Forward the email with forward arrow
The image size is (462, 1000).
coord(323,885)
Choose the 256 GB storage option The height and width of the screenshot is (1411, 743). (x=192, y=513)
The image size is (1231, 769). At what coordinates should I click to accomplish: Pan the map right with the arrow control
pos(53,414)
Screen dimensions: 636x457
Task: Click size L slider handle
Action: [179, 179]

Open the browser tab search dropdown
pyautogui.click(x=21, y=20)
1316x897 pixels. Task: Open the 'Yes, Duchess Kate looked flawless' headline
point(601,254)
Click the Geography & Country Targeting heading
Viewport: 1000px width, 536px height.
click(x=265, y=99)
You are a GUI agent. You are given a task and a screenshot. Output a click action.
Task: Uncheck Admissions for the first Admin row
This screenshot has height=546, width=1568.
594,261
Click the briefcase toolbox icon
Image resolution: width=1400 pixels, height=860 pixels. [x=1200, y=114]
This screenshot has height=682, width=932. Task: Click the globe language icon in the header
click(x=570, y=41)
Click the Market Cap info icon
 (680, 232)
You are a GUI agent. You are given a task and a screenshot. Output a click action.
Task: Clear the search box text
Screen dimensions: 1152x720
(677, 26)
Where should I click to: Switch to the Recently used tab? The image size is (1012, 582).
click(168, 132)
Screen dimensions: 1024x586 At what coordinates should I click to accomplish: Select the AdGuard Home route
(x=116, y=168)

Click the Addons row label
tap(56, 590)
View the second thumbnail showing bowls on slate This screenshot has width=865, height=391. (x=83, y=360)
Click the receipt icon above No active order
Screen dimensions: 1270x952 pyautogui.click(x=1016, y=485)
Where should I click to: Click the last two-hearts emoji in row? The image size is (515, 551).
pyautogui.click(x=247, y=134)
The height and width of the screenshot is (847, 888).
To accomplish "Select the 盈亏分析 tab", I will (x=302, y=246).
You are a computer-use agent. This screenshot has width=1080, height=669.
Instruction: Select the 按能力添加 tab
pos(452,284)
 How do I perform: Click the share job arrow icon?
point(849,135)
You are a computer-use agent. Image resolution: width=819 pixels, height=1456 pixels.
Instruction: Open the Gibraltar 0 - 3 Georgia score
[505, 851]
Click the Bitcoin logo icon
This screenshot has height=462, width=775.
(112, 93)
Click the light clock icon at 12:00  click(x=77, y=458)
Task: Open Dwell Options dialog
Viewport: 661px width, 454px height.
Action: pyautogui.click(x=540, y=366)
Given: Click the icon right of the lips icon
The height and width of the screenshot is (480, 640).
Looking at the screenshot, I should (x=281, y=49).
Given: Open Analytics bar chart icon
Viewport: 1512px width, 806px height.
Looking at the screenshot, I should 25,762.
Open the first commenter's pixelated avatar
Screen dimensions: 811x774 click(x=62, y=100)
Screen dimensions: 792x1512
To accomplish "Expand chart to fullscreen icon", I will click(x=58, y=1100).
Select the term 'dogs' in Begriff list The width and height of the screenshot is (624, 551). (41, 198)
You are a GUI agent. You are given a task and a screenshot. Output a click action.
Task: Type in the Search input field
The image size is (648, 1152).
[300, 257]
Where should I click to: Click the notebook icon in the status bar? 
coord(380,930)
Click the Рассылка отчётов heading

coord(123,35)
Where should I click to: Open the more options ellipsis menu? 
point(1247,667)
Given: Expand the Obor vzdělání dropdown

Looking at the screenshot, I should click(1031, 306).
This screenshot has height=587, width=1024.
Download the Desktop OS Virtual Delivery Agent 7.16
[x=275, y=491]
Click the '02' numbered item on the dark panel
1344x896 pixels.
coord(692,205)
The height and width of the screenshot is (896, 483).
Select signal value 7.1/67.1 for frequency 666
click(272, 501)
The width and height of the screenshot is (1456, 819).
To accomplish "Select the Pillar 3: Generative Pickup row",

----

YOUR TASK:
Lines from the one holding "Download the Desktop" through the end of the material above should be output exactly, and all others skipped.

EXPECTED ANSWER:
Download the Desktop OS Virtual Delivery Agent 7.16
[x=275, y=491]
Click the '02' numbered item on the dark panel
1344x896 pixels.
coord(692,205)
The height and width of the screenshot is (896, 483).
Select signal value 7.1/67.1 for frequency 666
click(272, 501)
The width and height of the screenshot is (1456, 819).
To accomplish "Select the Pillar 3: Generative Pickup row",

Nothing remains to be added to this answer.